Standard ONNX-ML ("ai.onnx.ml") and all vendor/custom domains are blocked. No exceptions are provided; if a future consumer requires an ONNX-ML op, a separate ADR must justify it.

Alternatives considered

Option Pros Cons Why not chosen
Allowlist specific non-standard domains (e.g. "ai.onnx.ml") Supports ONNX-ML ops Wider attack surface; every added domain requires auditing all its ops No current consumer needs ONNX-ML; default to narrow
Reject domain field presence entirely (require empty/absent domain) Simplest rule Rejects explicitly-tagged standard-domain models (domain="ai.onnx") exported by some tools Too strict; legitimate exporters may emit "ai.onnx" explicitly
No change — rely on ORT sandboxing Zero code change Scanner's stated purpose is pre-ORT rejection; partial allowlist is misleading if bypassable Violates the stated security invariant

Consequences

  • Positive: The (domain, op_type) tuple is now fully gated before ORT instantiates a session.

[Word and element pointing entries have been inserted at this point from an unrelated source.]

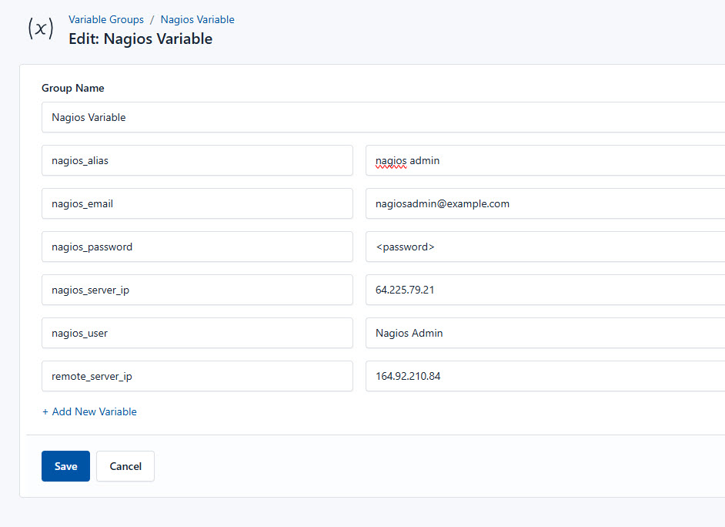Select the Nagios Variable breadcrumb link

[197, 19]
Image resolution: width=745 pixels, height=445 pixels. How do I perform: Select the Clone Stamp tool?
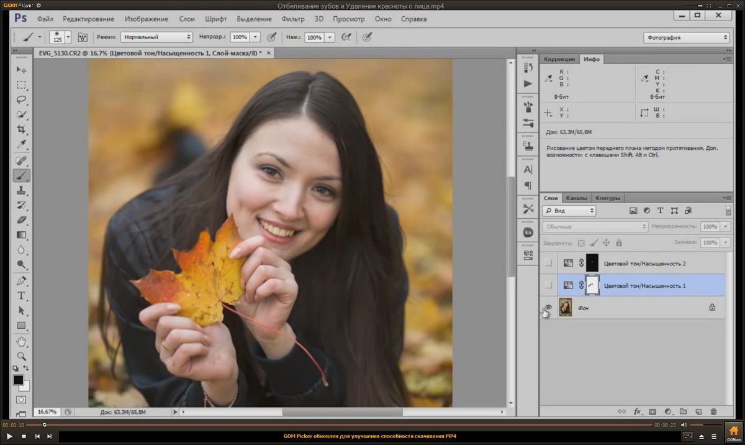click(x=22, y=190)
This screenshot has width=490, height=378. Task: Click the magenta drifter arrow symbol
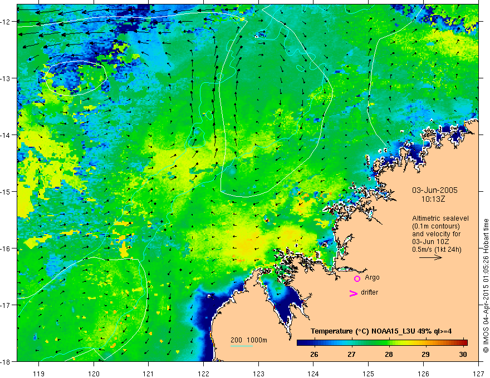(x=353, y=294)
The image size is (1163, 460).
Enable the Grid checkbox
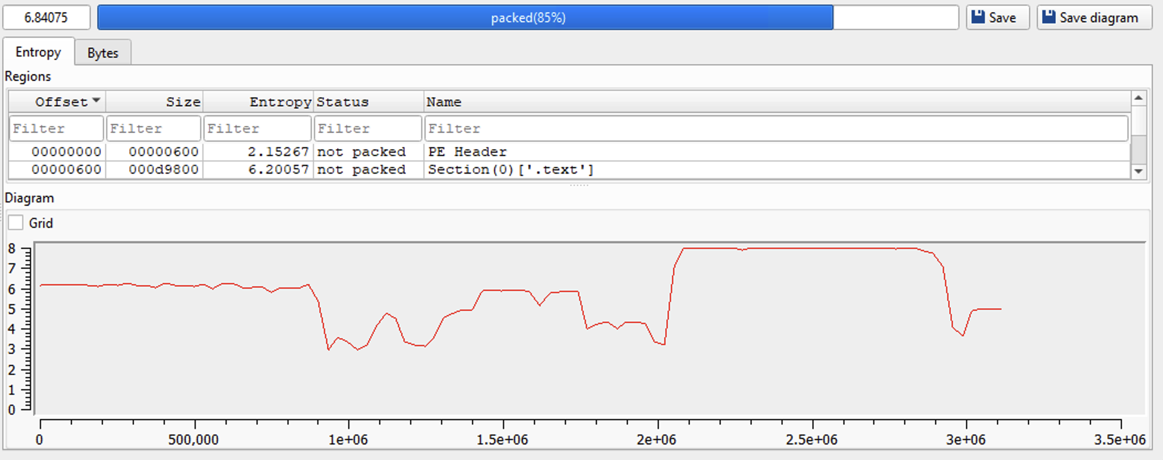pos(16,223)
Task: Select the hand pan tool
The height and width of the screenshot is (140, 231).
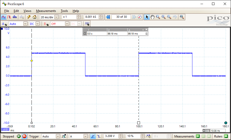Action: point(152,17)
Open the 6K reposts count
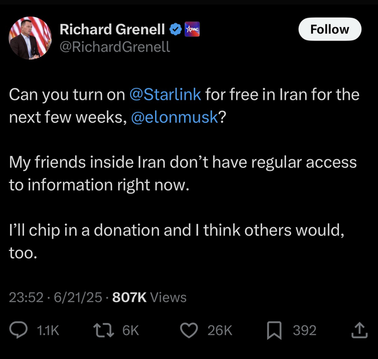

A custom op cannot shadow an allowlisted built-in by using a non-standard domain.
  • Negative: Models that explicitly tag ops with any non-empty non-"ai.onnx" domain are rejected, even if ORT would run them safely. In practice all in-tree models use default (empty) domain, so no regression is expected.
  • Neutral / follow-ups: The read_domain helper is ~50 LOC and fully covered by 5 new unit tests. The onnx_scan.h doc comment is updated to document the four-field scope. No public API or CLI surface changes.

References

  • ONNX protobuf spec: NodeProto.domain = field 7 (string), standard domain is "" or "ai.onnx", ONNX-ML extension is "ai.onnx.ml".
  • ORT dispatch: IExecutionProvider::GetKernelRegistry() keyed on (op_type, domain, opset_version) — see ORT source onnxruntime/core/framework/op_kernel.h.
  • Prior scanner ADRs: ADR-0169 (Loop/If control-flow ops), ADR-0171 (Loop-count cap), ADR-0258 (Resize admitted).
  • Security audit: parallel agent wf_b08e0c22-717-7, 2026-06-07.